A teacher who wants to be a candidate for the Merced County Office of Education's superintendent seat is doubling down on her claims she qualifies for the race and is calling for the election office to put her back on the ballot.
Gabby Sanchez, who was initially planned for the ballot, was told last week she did not meet the qualifications required by law. In a statement issued Sunday, Sanchez said the elections have been "hijacked" and she's being mistreated after running an election for four months.
"I am qualified. I was wrongfully removed. I am another Hispanic woman that has been wronged," she said in the statement. "I have been thrown under the bus. I just want a fair chance."
The dispute over her qualifications comes down to the requirement for candidates to have an Administrative Services Credential. Sanchez said she has one, though the second-grade teacher has never served in an administrative position.
Sanchez claimed to have the credential when she first filed to run with the Merced County Registrar of Voters Office, according to Barbara Levey, the registrar. It wasn't until last week, after the office looked further into it, that staffers found she was eligible but had not secured the full credential.

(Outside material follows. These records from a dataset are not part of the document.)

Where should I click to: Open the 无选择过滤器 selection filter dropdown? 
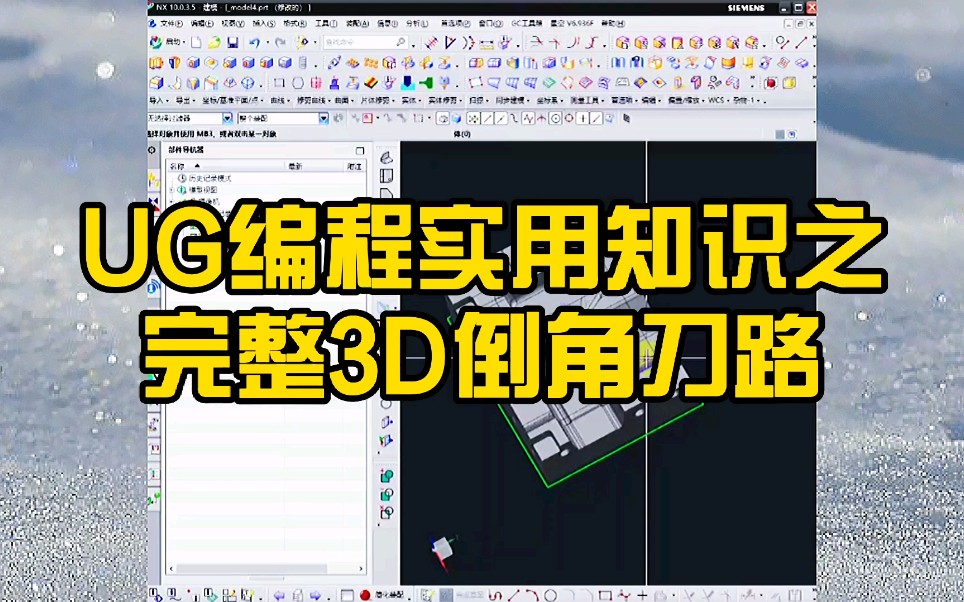tap(227, 118)
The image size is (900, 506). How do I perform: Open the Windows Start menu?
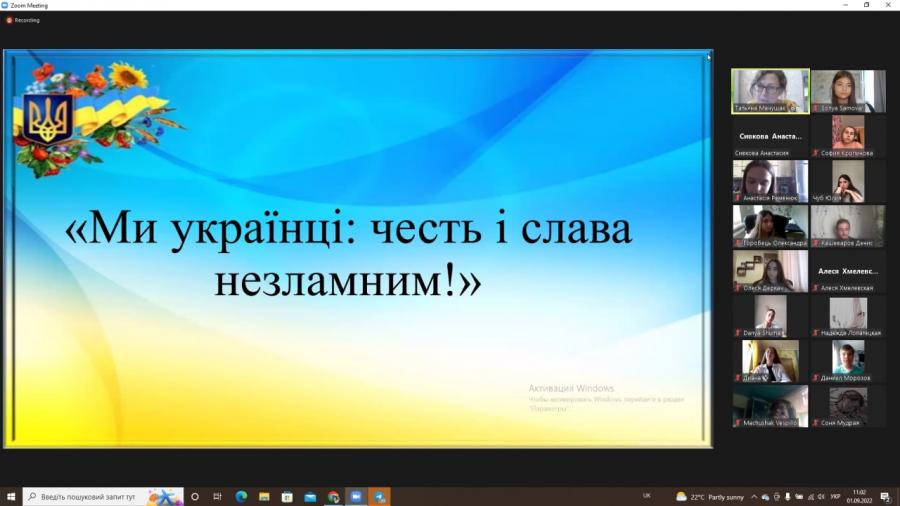tap(11, 497)
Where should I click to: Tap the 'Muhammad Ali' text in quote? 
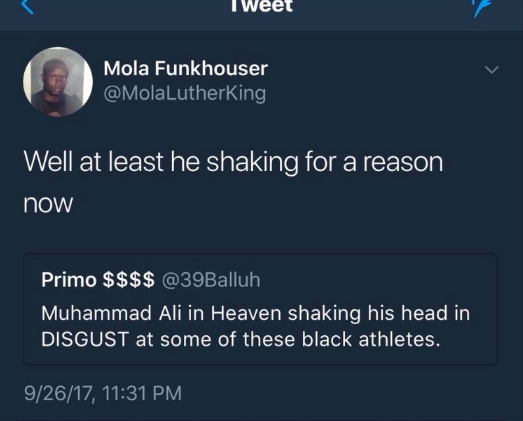click(x=112, y=313)
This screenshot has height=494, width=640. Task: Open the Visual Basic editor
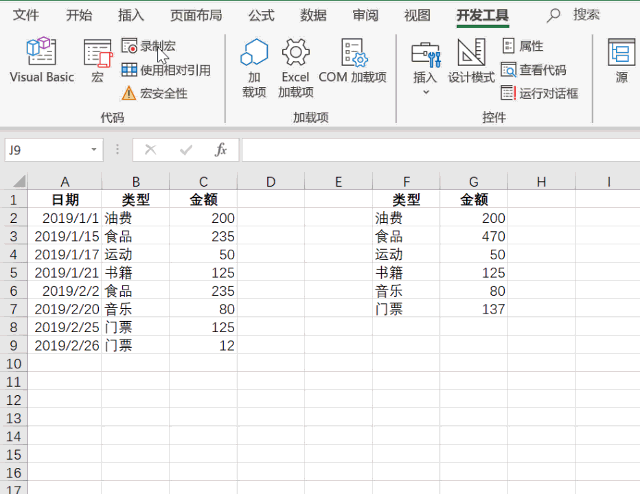pyautogui.click(x=42, y=60)
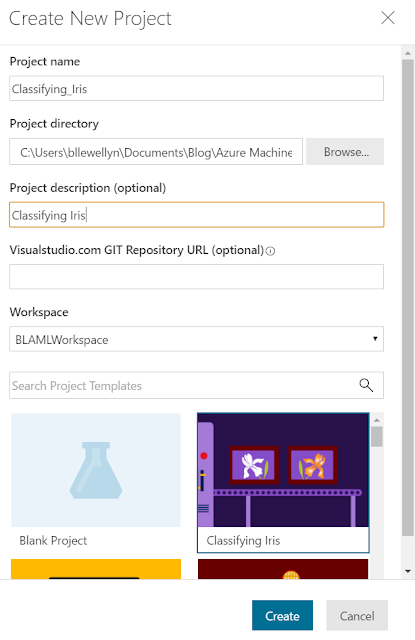415x640 pixels.
Task: Click the dialog scrollbar down arrow
Action: pos(408,571)
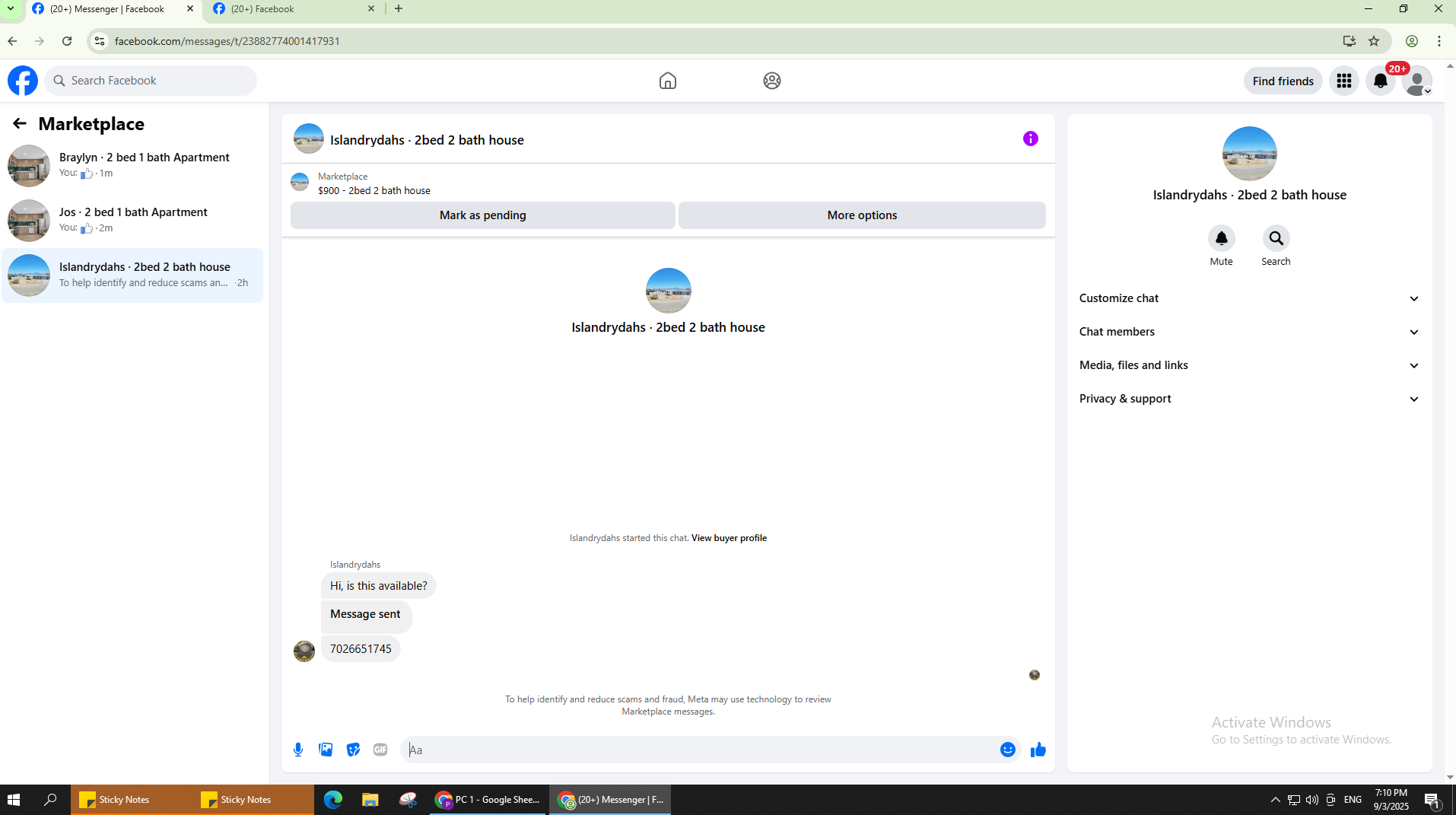
Task: Expand Media, files and links section
Action: (1250, 365)
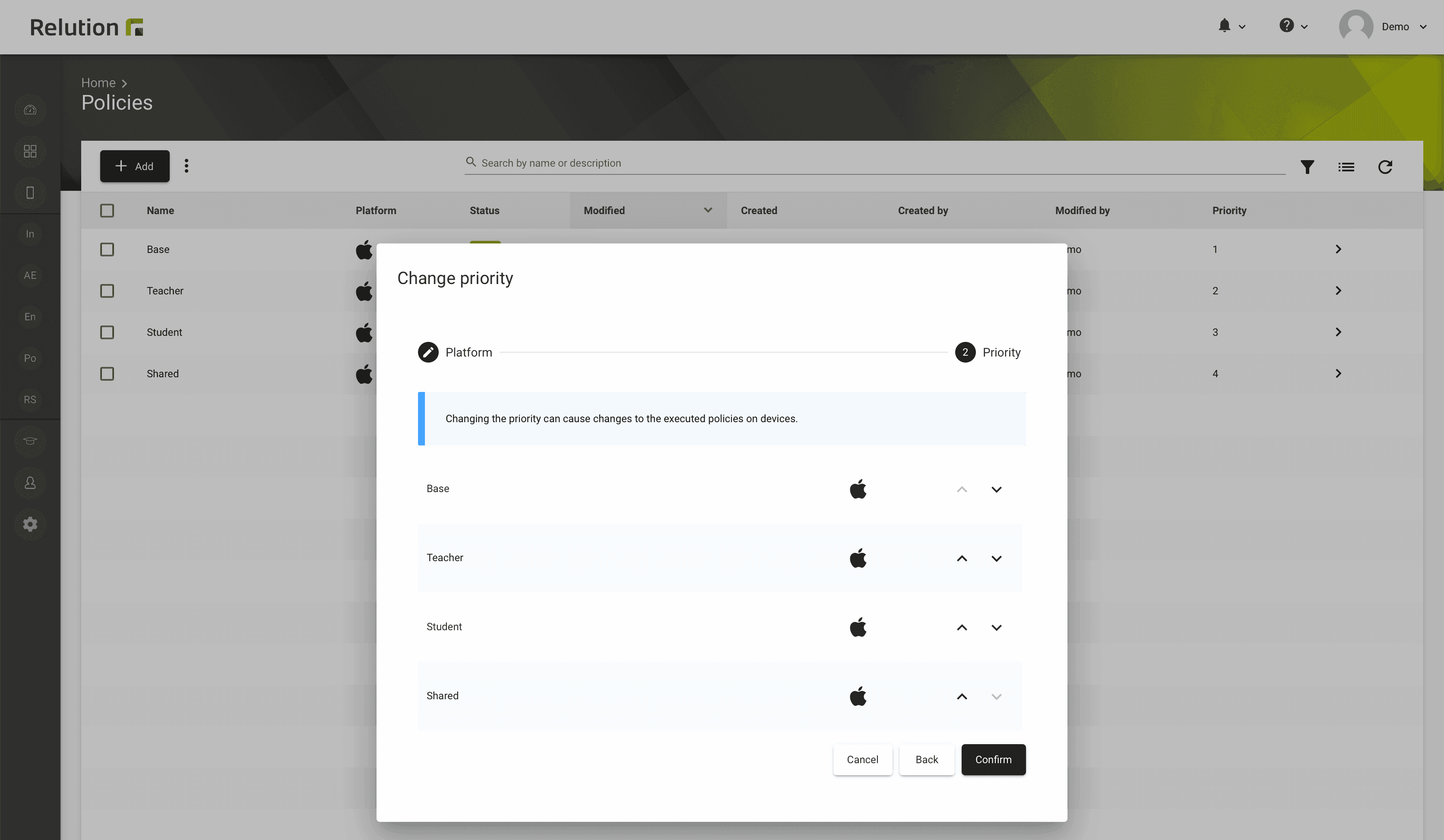Switch to list view layout
The height and width of the screenshot is (840, 1444).
[1346, 166]
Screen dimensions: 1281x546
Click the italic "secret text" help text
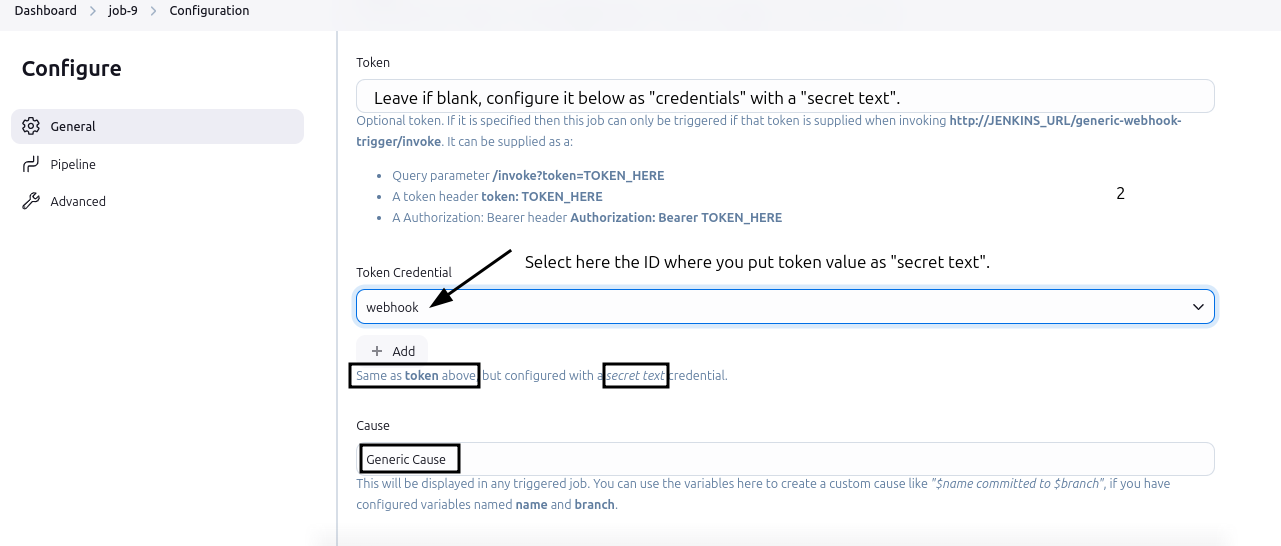(x=636, y=376)
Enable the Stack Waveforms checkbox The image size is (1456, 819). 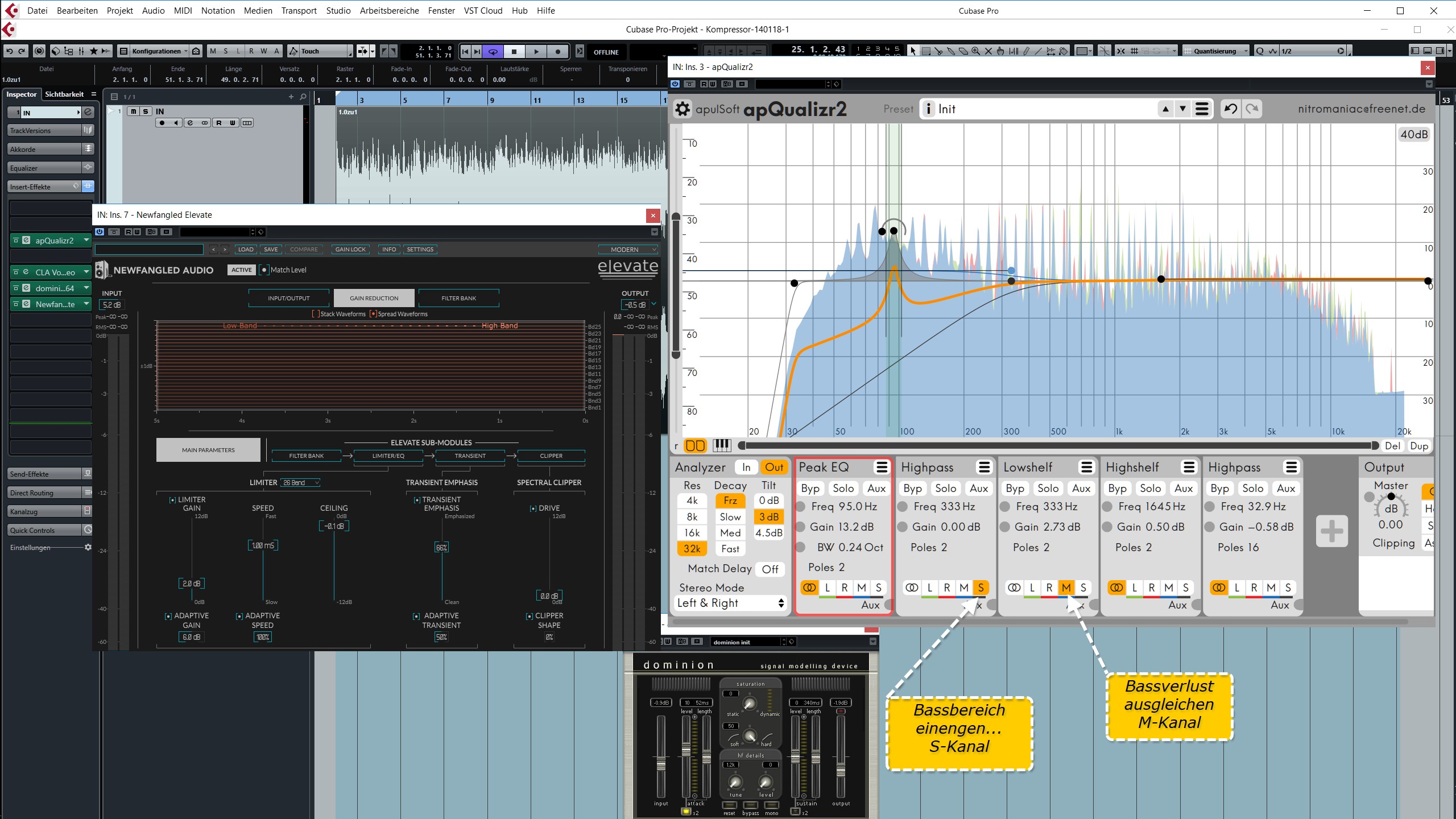(x=316, y=314)
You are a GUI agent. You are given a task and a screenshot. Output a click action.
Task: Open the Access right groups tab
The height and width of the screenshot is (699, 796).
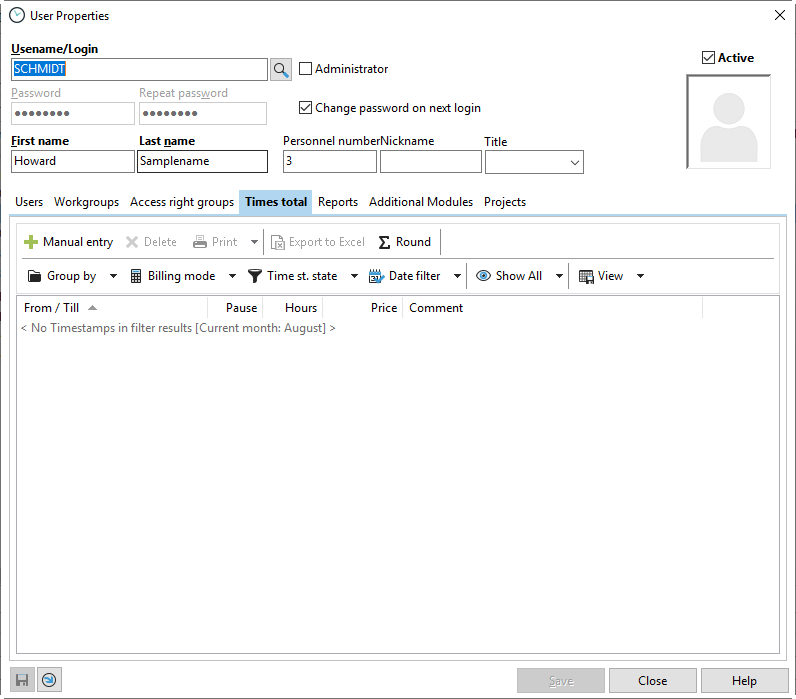182,202
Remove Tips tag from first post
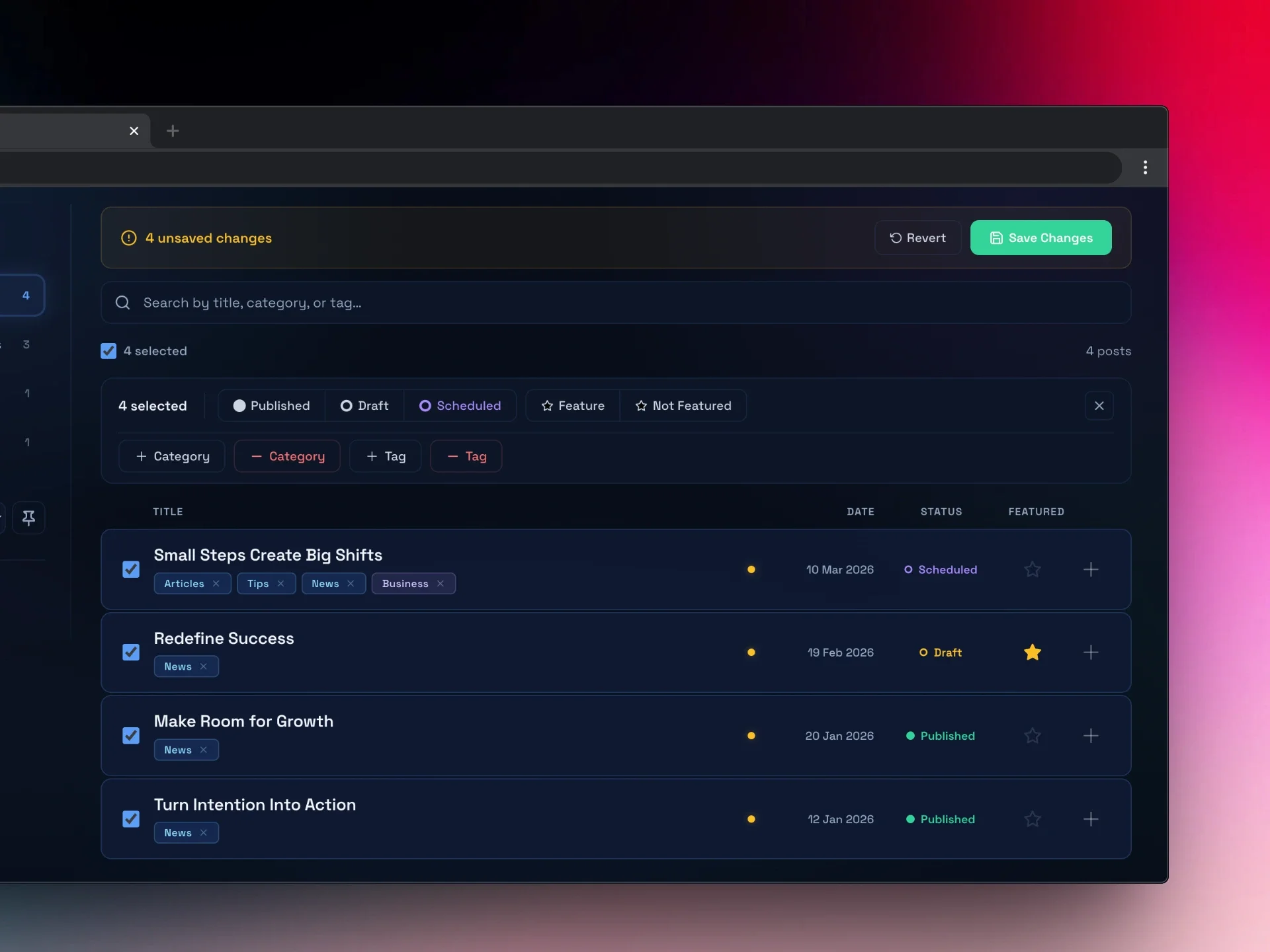 click(x=281, y=584)
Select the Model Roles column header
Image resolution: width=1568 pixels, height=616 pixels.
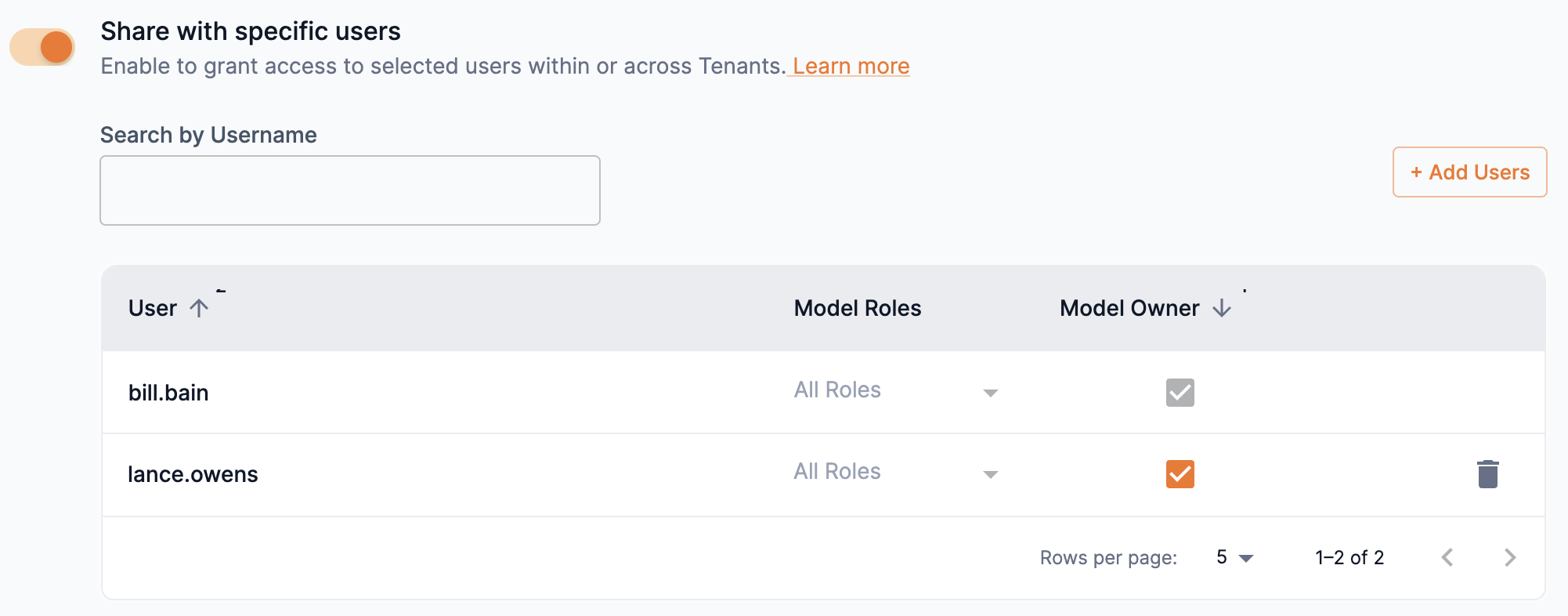tap(857, 308)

The full credential would come after Sanchez worked in an administrative position, like a principal or superintendent job.
"Per the California Commission on Teaching Credentials, they did tell me that a person who holds a certificate of eligibility cannot perform administrative services," Levey said.
Election code also requires Sanchez to have the credentials on the day she files to run, Levey said. "She cannot legally be a candidate because she does not meet that requirement," she said.
The election will move along without Sanchez on the ballot, Levey confirmed on Monday.
The candidate spent $6,089 on signs and other expenses before she was bounced from the ballot, according to campaign documents. She hadn't raised any money from contributors through March 28, records show.
The registrar's office intends to refund Sanchez the $3,751 she spent on election-related fees, Levey said.
Sanchez disagrees with the county's assessment. "There is no statement that requires me to currently be an administrator, nor does it state that I have to have experience as an administrator," she said on Sunday.
The elementary school teacher in the Delhi Unified School District looked to face off against the current superintendent, Steve Tietjen, and challenger Richard Lopez, the superintendent of Merced River School District.
Lopez was not immediately available for comment.
Tietjen weighed in.
"I’m not a legal expert on elections law but I’ve learned that you must have a valid credential at the time of filing to be a candidate," he said in an email. "It doesn’t surprise me that people asked about her qualifications since she has never served as an administrator."